Prediction Algorithms & Settings

The prediction algorithms are listed in order from highest to lowest with respect to correlation and accuracy. These algorithms are off-the-shelve, meaning that they are widely available and do not require adjustment. It is not within the scope of this document to explain the details of each, however, general descriptions are provided below. Each prediction algorithm has its own set of advanced algorithm settings. The defaults will generally yield the best results.

Gradient boosting tree

Gradient boosting tree is an ensemble of weak prediction models, typically decision trees. It builds the model in a stage-wise fashion like other boosting methods do, and it generalizes them by allowing optimization of an arbitrary differentiable loss function. The idea is that in the next learning iteration it will try to learn from mistakes made in the previous one.
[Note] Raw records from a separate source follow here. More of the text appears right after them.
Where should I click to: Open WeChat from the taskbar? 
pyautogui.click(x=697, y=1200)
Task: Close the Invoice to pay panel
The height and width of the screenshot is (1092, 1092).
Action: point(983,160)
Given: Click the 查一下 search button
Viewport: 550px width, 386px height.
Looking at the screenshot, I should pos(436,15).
The Tweedie loss function allows for additional weight on zero.

Random forest

Like Gradient boosting tree, this is an ensemble learning method for classification and regression that operates by constructing a multitude of decision trees at training time and outputting the class that is the mode of the classes (classification) or mean prediction (regression) of the individual trees. Random decision forests correct for decision trees' habit of overfitting to their training set. It has been shown to perform very well in many machine learning applications.

Linear regression

Two linear regression algorithms are available:

  • Stochastic dual gradient descent
  • Online gradient descent

Assuming the relationship between the predicted curve and input curves is linear, linear regression algorithms try to fit the model such that the cost function is minimized. Normally lease square error is used for the cost function.

 

The algorithm settings vary depending on the prediction algorithm. In general, the defaults yield the best results. However, if you have knowledge of machine learning, you can adjust these settings.
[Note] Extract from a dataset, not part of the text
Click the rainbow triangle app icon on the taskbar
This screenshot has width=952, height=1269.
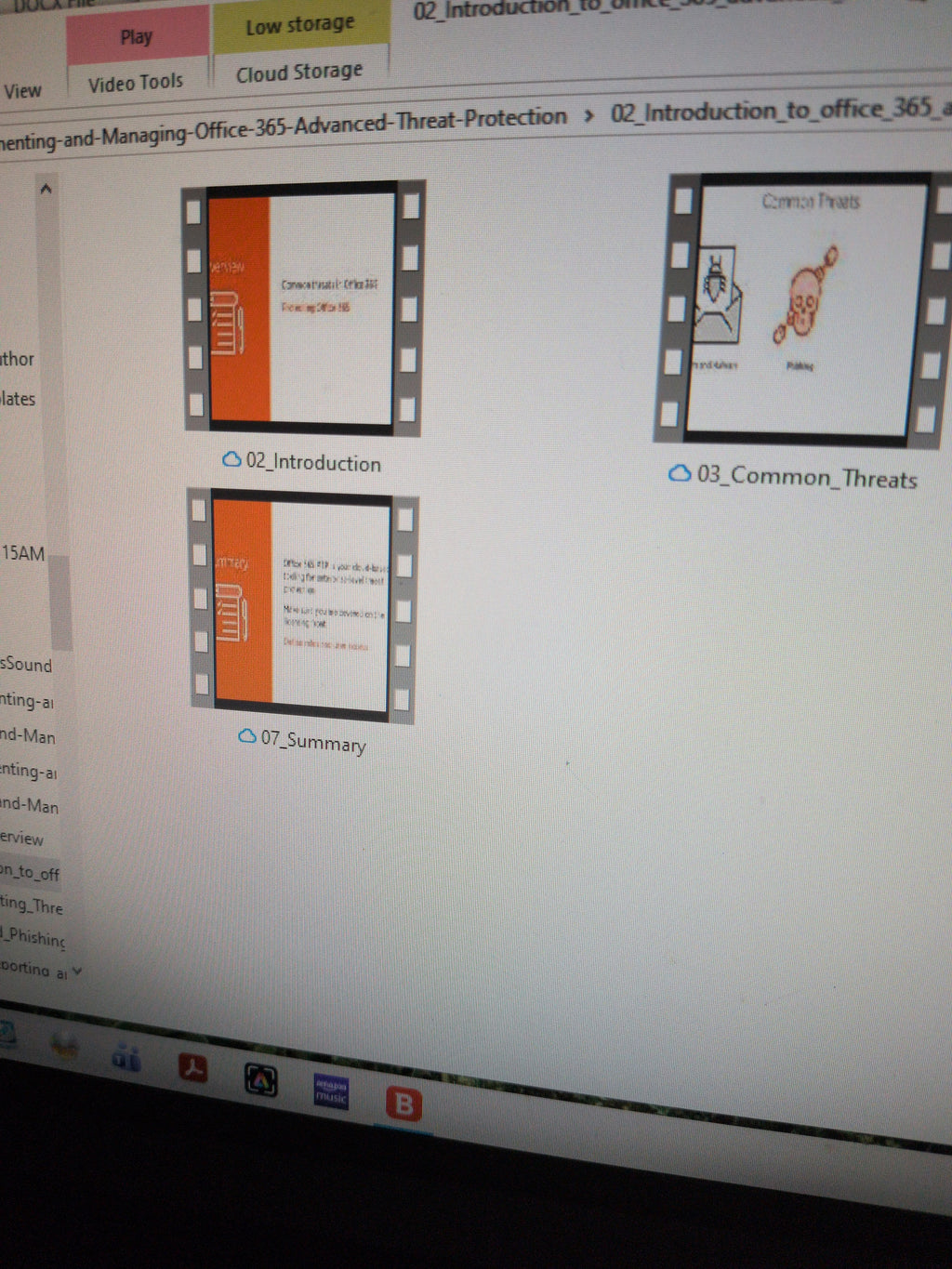[261, 1079]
When you are Fitting a model to training data, you have to try to strike a balance between underfitting and overfitting.

If we overfit, then the model performs extraordinarily well on the training data but doesn’t generalize well when we try to use it on new data. If we underfit, then it doesn’t give accurate or useful predictions for any data set.

The following list includes all advanced algorithm settings:

Max leaves

The boosting trees that are generated are binary trees, so this parameter limits the maximum depth of the tree to log2(maxLeaves). Higher values increase the fit but too high can lead to overfitting as it will allow the model to learn relationships specific to each sample. Too low of a value leaves the model very general but will lead to underfitting.

Total trees

Higher values potentially increase the coverage of the model, reducing its variance and allowing it to generalize better to new data, but high values can also increase training time. Lower values will be quicker but can lead to a model that does not generalize well and has high variance (overfit).

Min document

The minimal number of documents allowed in a leaf of a regression tree, out of the sub-sampled data and controls the complexity of each tree. Since we tend to use shorter trees this rarely has a large impact on performance. Typical values range from 5–15 where higher values help prevent a model from learning relationships which might be highly specific to the particular sample selected for a tree (overfitting) but smaller values can help with imbalanced target classes in classification problems.

Learning rate

Determines the contribution of each tree on the final outcome and controls how quickly the algorithm proceeds down the gradient descent (learns). Smaller values make the model robust to the specific characteristics of each individual tree, thus allowing it to generalize well. Smaller values also make it easier to stop prior to overfitting; however, they increase the risk of not reaching the optimum with a fixed number of trees and are more computationally demanding. Generally, the smaller this value, the more accurate the model can be but also will require more trees in the sequence.

Percentage of data to train model This setting is not algorithm-specific and defaults to 80%. The algorithm uses 80% of the training data to create the model. The predicted values from the model are then compared to the actual values in the remaining 20% to evaluate the accuracy of the model.
Fill missing training data Fill any missing values in the training data with the mean of the data in that column. If not checked, missing training data will not be included in the calculation.

 

Fitting a model

Fitting a model means that you're making your algorithm learn the relationship between predictors and outcome so that you can predict the future values of the outcome. So the best fitted model has a specific set of parameters which best defines the problem at hand.

Overfitting

Occurs when a statistical model or machine learning algorithm captures the noise of the data. In other words, overfitting occurs when the model or the algorithm fits the data too well.

Underfitting

Occurs when a statistical model or machine learning algorithm cannot capture the underlying trend of the data. In other words, underfitting occurs when the model or the algorithm does not fit the data well enough.